Dayton Daily News

GOP defends Trump as legal issues mount

Critic sees court filings as dire sign for the president.

- By Felicia Sonmez and Ariana Eunjung Cha

Republican­s on Sunday defended President Trump amid mounting legal issues stemming from the special counsel probe led by Robert Mueller III, with some brushing aside new court filings that detail previously unreported contacts between Russia and Trump’s 2016 campaign and implicate the president in plans to buy women’s silence.

In an interview on NBC News’ “Meet the Press,” Sen. Rand Paul, R-Ky., played down the alleged campaign finance violations detailed by prosecutor­s, arguing that such missteps should not be “over-criminaliz­ed.”

“I personally think that if someone makes an error in filing paperwork or not categorizi­ng, it shouldn’t be jail time, it ought to be a fine,” Paul said. He added that if campaign finance violations are aggressive­ly prosecuted, “we’re going to become a banana republic, where every president gets prosecuted and every president gets thrown in jail when they’re done with office.”

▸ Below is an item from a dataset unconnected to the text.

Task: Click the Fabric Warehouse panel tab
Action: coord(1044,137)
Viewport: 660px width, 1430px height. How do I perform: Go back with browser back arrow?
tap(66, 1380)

The senator also said that there was nothing illegal about Trump’s efforts to build a hotel in Moscow during the 2016 campaign, so long as he didn’t promise anything in exchange for it.

Buzzfeed News reported last month that conversati­ons about the project also allegedly included discussion of giving a $50 million penthouse to Russian President Vladimir Putin.

On Friday, federal prosecutor­s filed new court papers implicatin­g Trump in plans to buy the silence of women who might go public with allegation­s of affairs with him. The documents also alleged that Michael Cohen, Trump’s former personal attorney, told prosecutor­s about what appeared to be a previously unknown November 2015 contact with a Russian national who offered the Trump campaign “synergy on a government level.”

Democrats, meanwhile, argued that Friday’s court filings are a dire sign for the president.

Rep. Jerrold Nadler, D-N.Y., who is poised to take over as chairman of the House Judiciary Committee in the new Congress, said that the alleged campaign finance violations “would be impeachabl­e offenses” but that “whether they are important enough to justify an impeachmen­t is a different question.”